Da igual quién actúe. Da igual que sean Rafa Val y sus chicos o que sean Eva Amaral y Juan Aguirre (y su gorra). Yo no he venido por la música, y he acertado. Los pintxos en El Lechuguero, la implicación de todo el pueblo (con un free tour maravilloso la mañana del sábado en el que varios cascantinos te cuentan cómo hacían para ligar en los bailes de los años 60 o las vicisitudes de un chaval de 14 años recién alistado en la Cruz Roja a mediados del siglo pasado: «pues resulta que se había colgado uno»), el buen ambiente en el patio del colegio durante los conciertos en los que una desconocida se te acerca y te dice «tienes la cara de ser el tío más majo de todo el festival» (no sean mal pensados: te presenta a su marido poco después) o alguien a quien no has visto en tu vida te llama desde varios metros de distancia y cuando te acercas te dice «te he visto con cara de sed, ¿qué te pido?» (prometo que estos ejemplos y todo lo que viene después es verídico).

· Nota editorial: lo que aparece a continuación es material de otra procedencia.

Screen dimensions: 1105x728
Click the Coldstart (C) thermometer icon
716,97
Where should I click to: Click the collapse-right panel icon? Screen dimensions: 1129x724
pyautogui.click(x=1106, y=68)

Es verdad que en cualquier festival la mezcla de música, endorfinas y entusiasmo provoca que la sociabilidad se dispare a niveles planetarios, y raro es el festival en el que uno/a no vuelve con un buen puñado de nuevos números de teléfono (o contactos de Instagram, para los jóvenes) en la mochila. La diferencia es que en Cascante no haces amigos: haces familia. Y no sólo en el recinto del festival, en el colegio: sucede en las plazas, en los bares tomando pintxos, por la calle cuando vuelves a cruzarte con el tipo que anoche se desgañitaba a tu lado. No vives el festival, vives el pueblo. El sentimiento de comunión y pertenencia es máximo. Este año he vuelto a encontrarme con gente a la que no veía desde hace un año y nos hemos abrazado como si nos hubiéramos despedido ayer (las chicas palentinas que el año pasado se cruzaron con Rafa Val este año han roto una ventana, y ahora ya sé qué fue ese estruendo que me despertó a las seis de la mañana, y también sé que el año que viene tendremos nuevas historias que compartir).

Termino con otra historieta que prometo por las greñas de Robert Smith que es verídica: domingo al mediodía, poco antes de volver a casa. El grupo que hemos acudido a Cascante apuramos los últimos pintxos y vermús en la terraza del recurrente Lechuguero. Mi amiga Marian (morena, flequillo) y yo (gorra tipo boina) compartimos confidencias en un par de sillas un poco más apartadas. Nos levantamos para pagar. Y en ese momento, al pasar al lado de una señora que tomaba su café un par de mesas más allá, nos dice tímidamente y con respeto: «me encantó vuestro concierto de ayer, tengo todos vuestros discos». Que te confundan con Juan Aguirre y Eva Amaral sólo puede suceder en Cascante, porque sólo ahí los artistas que has visto la noche anterior pueden estar tomándose unas cervezas en la mesa de al lado. Gracias, familia, por las luces. Nos vemos el año que viene.

Los ‘supuestos’ Eva Amaral y Juan Aguirre, abajo a la derecha.